Für Deutschland steht die Türkei auf der Liste der Handelspartner nicht sehr weit oben. Unter den deutschen Exportpartnern steht sie auf Platz 15. Im vergangenen Jahr gingen Waren im Wert von knapp 22 Milliarden Euro in die Türkei. Bei den Importen belegt sie Rang 16. Das macht die Türkei zwar zu einem wichtigen Handelspartner - doch andere Länder sind weit bedeutsamer.

In die USA exportierte Deutschland Güter im Wert von fast 107 Milliarden Euro, nach Frankreich von gut 101 Milliarden Euro und nach Großbritannien von 86 Milliarden Euro. Eine Abschottungspolitik unter US-Präsident Donald Trump, ein Rechtsruck in Frankreich bei den nahenden Präsidentschaftswahlen und Verwerfungen mit Großbritannien wegen des geplanten Brexits wären viel gefährlicher.

Geschäftsanfragen halbiert

Die Türkei war ein Hoffnungsland für deutsche Firmen, wenn auch kein führender Markt. Die Autoindustrie hat dem Branchenverband VDA zufolge seit 2009 die Pkw-Exporte in das Land mehr als vervierfacht. Auch der Maschinenbau und die Chemie-Industrie profitierten vom Aufstieg der Türkei. Und für die deutsche Elektroindustrie ist das Land laut Branchenverband ZVEI der siebtwichtigste Investitionsstandort.

Die Chemiebranche etwa, die 2016 Produkte im Wert von drei Milliarden Euro in die Türkei lieferte, ist zumindest alarmiert. "Man muss im Auge haben, dass da nichts anbrennt", sagte Utz Tillmann, Hauptgeschäftsführer beim Branchenverband VCI. Die deutschen Auto-Exporte in die Türkei fielen 2016 schon um zehn Prozent. Und der Maschinenbauverband VMDA befürchtet, das Exportplus von knapp drei Prozent in die Türkei 2016 im neuen Jahr nicht halten zu können. Es gebe eine "Investitionszurückhaltung", so VDMA-Ökonom Friedrich Wagner. Diese sieht auch Volker Treier, Außenwirtschaftschef des Deutschen Industrie- und Handelskammertages (DIHK). 2016 hätten sich die Geschäftsanfragen bei der Deutschen Auslandshandelskammer in der Türkei halbiert.

Verzicht auf den Türkei-Urlaub?

Insgesamt wäre die Türkei von eingefrorenen bilateralen Wirtschaftsbeziehungen stärker betroffen als Deutschland. Die Bundesrepublik ist laut dem Statistikamt Turkstat der größte Abnehmer ihrer Produkte. Waren im Wert von rund 14 Milliarden Dollar gingen 2016 nach Deutschland, weit mehr als nach Großbritannien (11,7) und in den Irak (7,6). Deutschland importiert vor allem Textilien und Nahrungsmittel aus der Türkei. Auch produzieren Hersteller wie Hugo Boss wegen der relativ niedrigen Löhne dort.

※

AUFGABEN:
a: Nenne alle Länder, für die der Text über den deutsch-türkischen Handel den Wert deutscher Exporte in Euro angibt.
b: Schreib aus dem Text über den deutsch-türkischen Handel alles ab, was von "Für Deutschland steht" bis hinunter zu "sind weit bedeutsamer." steht.

AUSGANGSMATERIAL:
※

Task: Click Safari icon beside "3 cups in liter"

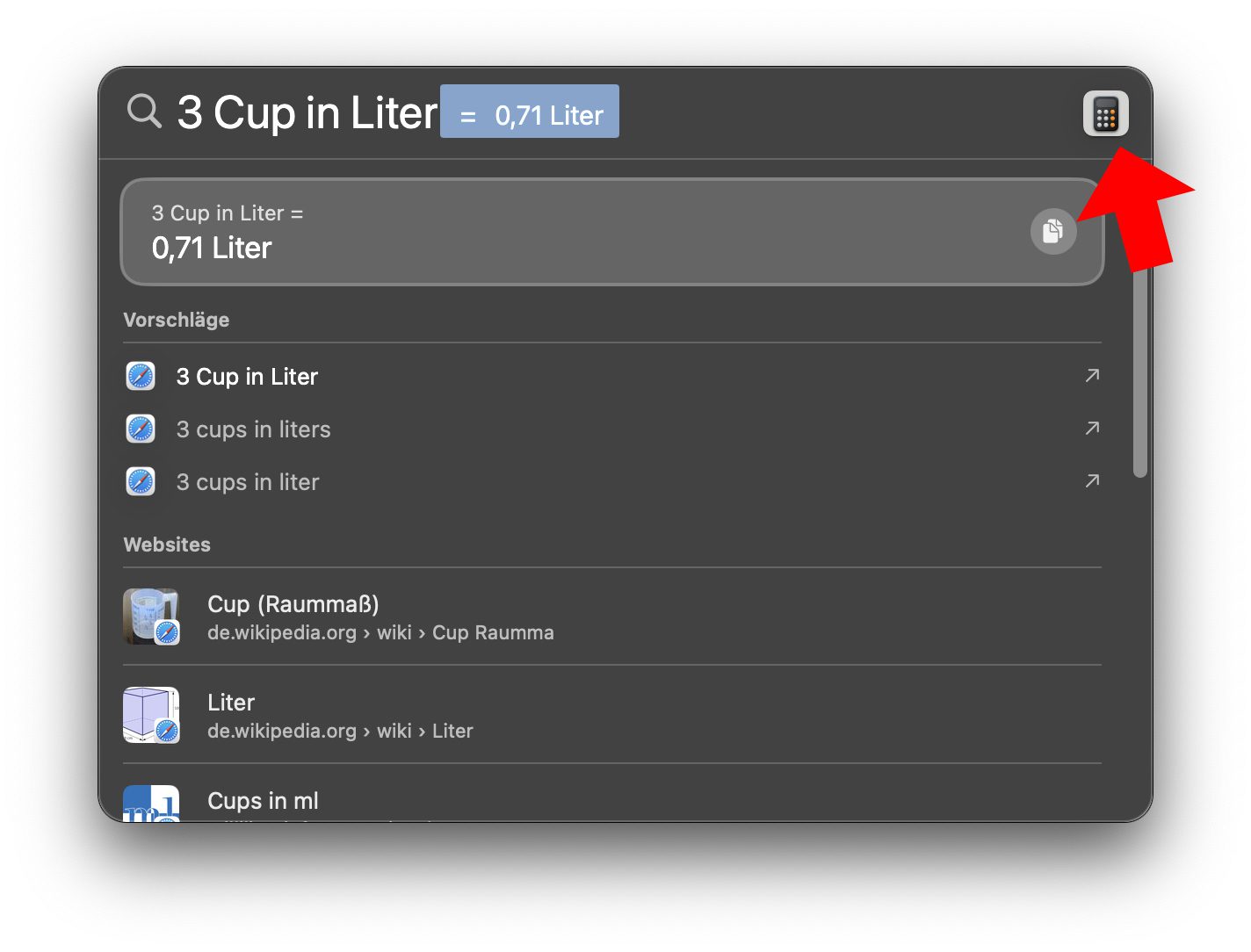Action: coord(141,481)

※

LÖSUNGEN:
a: Türkei, USA, Frankreich, Großbritannien

b:
Für Deutschland steht die Türkei auf der Liste der Handelspartner nicht sehr weit oben. Unter den deutschen Exportpartnern steht sie auf Platz 15. Im vergangenen Jahr gingen Waren im Wert von knapp 22 Milliarden Euro in die Türkei. Bei den Importen belegt sie Rang 16. Das macht die Türkei zwar zu einem wichtigen Handelspartner - doch andere Länder sind weit bedeutsamer.